ET22SWE0028 - Packaged Central CO2 Heat Pump Water Heater Multifamily Demonstration
AESC and ASK Energy propose a California-focused field demonstration and market assessment of a packaged, modular, all-electric CO2 centralized heat pump water heater with load shift capabilities designed for commercial and multi-family buildings. The proposed technology supports electrification strategies, load shifting, energy efficiency goals, and uses natural CO2 refrigerants with low global warming potential. Of particular interest is the packaged product’s potential for reducing equipment and design costs, specialized knowledge requirements, project timelines, and implementation complexity over equivalent custom, site-built products. A fully plug-and-play system eliminates the custom engineering and on-site construction, demonstrating what would be an invaluable industry transition. The onboard load shifting controls are also a novel addition in comparison to existing centralized heat pump water heater products and studies.
The skid-mounted, packaged product comprises multiple heat pump water heaters in series, storage and swing tanks, backup electric resistance elements, recirculation pumping, and all necessary controls and connection points. A primary and optional secondary skid can each serve up to 50 residential occupants with domestic hot water up to 160 °F and operate in ambient conditions down to -14 °F. The product supplies hot water for domestic use and currently does not have any design features for hydronic heating or exhaust capture for space cooling load offset, but could be of interest in future study. The product is well-suited to both retrofit and new construction applications although care needs to be given to electrical supply capacity, weight bearing structures, and other details which may be more costly in retrofit conditions. This is a brand new, first-of-its-kind product and has no to-date market adoption in California or otherwise.
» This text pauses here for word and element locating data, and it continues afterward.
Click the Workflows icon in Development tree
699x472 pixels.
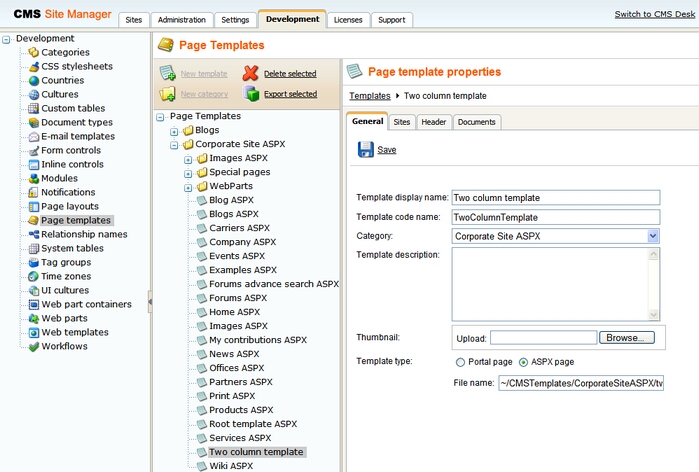click(34, 346)
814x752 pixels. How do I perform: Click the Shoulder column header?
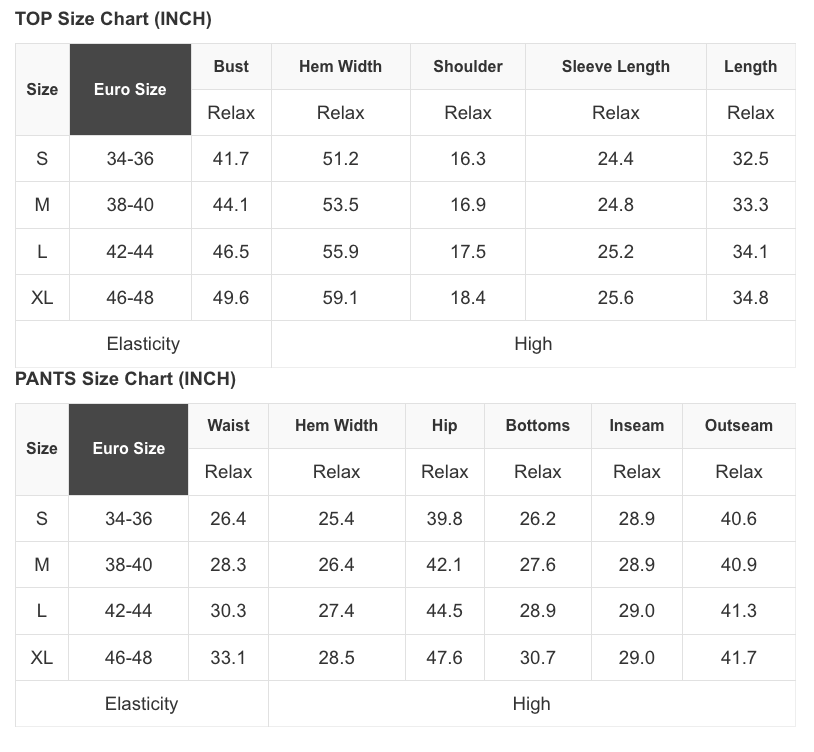[x=468, y=67]
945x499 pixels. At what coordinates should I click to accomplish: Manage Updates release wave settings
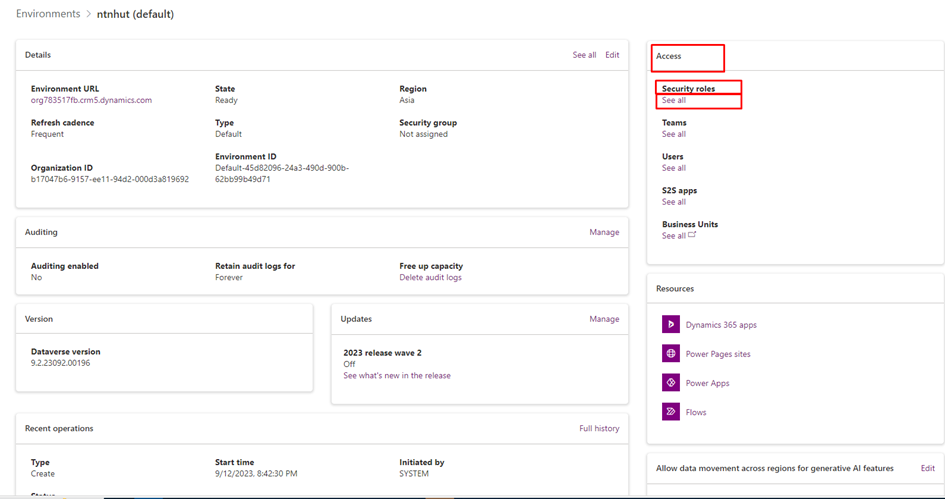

The new packaged solution is being installed at the first two sites in the California Bay Area in early 2024, both of which will be monitored and evaluated for this study. Two new construction, multifamily buildings in San Francisco have already been selected and product production is underway. Currently, no M&V, performance assessment, or load shifting testing is planned or funded. The proposed study will add these important research features to the planned project, leveraging the planned installation for emerging technology research purposes. Monitoring instrumentation will be installed at the product level (at the HPWH rather than at residences or end-uses) at all relevant points including input power, ambient conditions, and hot/return/make-up water temperatures and flows. This M&V will allow for assessment of the system performance, load patterns, energy usage, and other key features necessary for informing market actors and programmatic design. All M&V data used in the analysis will be after HPWH commissioning and current project timelines suggest that commissioning will be completed before M&V instrumentation installation.
Since this is a new construction project, baseline energy usage will be calculated based on the observed load profiles and assumed code or representative baseline alterative (most likely central gas-fired). All project costs, including necessary electric service and panel upgrades, will be documented for evaluation of cost-effectiveness. Load shifting controls and abilities will also be tested either via manual tests or with load shift signals from the local utility. Whole building energy and demand will also be collected from utility metering to provide context to load shift capabilities and magnitudes. Monitoring data will be collected at intervals of 15-minutes or less and analyzed at the smallest interval necessary for accurate regression and energy cost analyses. Results will be presented for both raw, small intervals and consolidated at larger intervals for ease of visualization.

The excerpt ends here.